__EXERCISE DIRECTIONS__
Your task is to copy each line in the listing that includes the word "heading".
--------------------------------------------------
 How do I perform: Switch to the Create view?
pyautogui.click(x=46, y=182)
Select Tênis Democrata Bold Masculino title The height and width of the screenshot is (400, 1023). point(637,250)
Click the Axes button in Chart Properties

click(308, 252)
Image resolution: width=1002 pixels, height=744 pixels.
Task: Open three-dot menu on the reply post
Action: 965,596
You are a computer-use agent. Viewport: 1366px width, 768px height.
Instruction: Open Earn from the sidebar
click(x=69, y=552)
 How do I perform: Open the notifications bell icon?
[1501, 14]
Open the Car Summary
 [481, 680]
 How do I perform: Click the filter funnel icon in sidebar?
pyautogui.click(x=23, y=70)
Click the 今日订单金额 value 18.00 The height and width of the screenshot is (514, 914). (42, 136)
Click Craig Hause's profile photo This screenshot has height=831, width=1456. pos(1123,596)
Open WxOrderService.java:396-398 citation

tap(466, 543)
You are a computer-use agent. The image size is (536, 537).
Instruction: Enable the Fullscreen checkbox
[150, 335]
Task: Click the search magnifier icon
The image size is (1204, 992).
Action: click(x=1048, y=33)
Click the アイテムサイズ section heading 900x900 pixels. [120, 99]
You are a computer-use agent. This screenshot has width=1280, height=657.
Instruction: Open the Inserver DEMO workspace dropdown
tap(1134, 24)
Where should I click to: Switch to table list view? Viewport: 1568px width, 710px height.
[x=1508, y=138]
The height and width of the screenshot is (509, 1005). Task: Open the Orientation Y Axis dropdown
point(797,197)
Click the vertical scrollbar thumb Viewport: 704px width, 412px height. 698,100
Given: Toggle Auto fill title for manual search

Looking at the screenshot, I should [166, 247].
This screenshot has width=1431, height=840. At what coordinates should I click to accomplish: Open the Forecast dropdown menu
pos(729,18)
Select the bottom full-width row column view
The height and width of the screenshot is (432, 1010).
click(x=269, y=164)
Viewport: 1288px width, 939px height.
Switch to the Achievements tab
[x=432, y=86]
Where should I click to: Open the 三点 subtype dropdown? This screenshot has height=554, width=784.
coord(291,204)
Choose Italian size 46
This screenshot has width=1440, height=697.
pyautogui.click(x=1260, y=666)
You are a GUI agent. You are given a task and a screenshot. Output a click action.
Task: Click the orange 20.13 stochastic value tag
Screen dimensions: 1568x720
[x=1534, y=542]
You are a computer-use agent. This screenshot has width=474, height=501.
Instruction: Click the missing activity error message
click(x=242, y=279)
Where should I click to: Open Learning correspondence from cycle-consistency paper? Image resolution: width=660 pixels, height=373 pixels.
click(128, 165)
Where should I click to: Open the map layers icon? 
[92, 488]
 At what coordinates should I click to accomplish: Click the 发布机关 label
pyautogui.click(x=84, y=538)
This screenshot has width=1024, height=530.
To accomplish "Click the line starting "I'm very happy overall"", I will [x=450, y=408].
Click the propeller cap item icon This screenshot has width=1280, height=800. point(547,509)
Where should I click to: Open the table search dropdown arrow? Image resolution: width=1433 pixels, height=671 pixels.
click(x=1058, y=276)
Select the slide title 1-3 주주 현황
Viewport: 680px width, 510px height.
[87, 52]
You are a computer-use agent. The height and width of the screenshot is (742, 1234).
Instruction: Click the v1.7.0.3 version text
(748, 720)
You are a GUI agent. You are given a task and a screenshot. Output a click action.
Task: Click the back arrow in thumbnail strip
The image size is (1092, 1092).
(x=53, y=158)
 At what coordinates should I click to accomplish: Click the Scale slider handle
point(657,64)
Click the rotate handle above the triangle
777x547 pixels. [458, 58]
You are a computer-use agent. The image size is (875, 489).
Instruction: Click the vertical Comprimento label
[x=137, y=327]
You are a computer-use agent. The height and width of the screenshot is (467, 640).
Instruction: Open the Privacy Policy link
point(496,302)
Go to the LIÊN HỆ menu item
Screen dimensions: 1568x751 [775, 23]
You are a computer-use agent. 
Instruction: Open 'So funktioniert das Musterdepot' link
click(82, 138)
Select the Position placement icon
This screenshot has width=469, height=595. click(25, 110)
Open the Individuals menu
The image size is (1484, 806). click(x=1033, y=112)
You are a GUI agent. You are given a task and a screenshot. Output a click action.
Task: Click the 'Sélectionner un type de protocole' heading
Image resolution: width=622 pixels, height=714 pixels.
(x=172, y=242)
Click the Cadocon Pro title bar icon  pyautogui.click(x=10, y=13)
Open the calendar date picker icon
--------------------------------------------------
__ANSWER BELOW__
Click the アイテムサイズ section heading 900x900 pixels. [120, 99]
Task: Click the 'Sélectionner un type de protocole' heading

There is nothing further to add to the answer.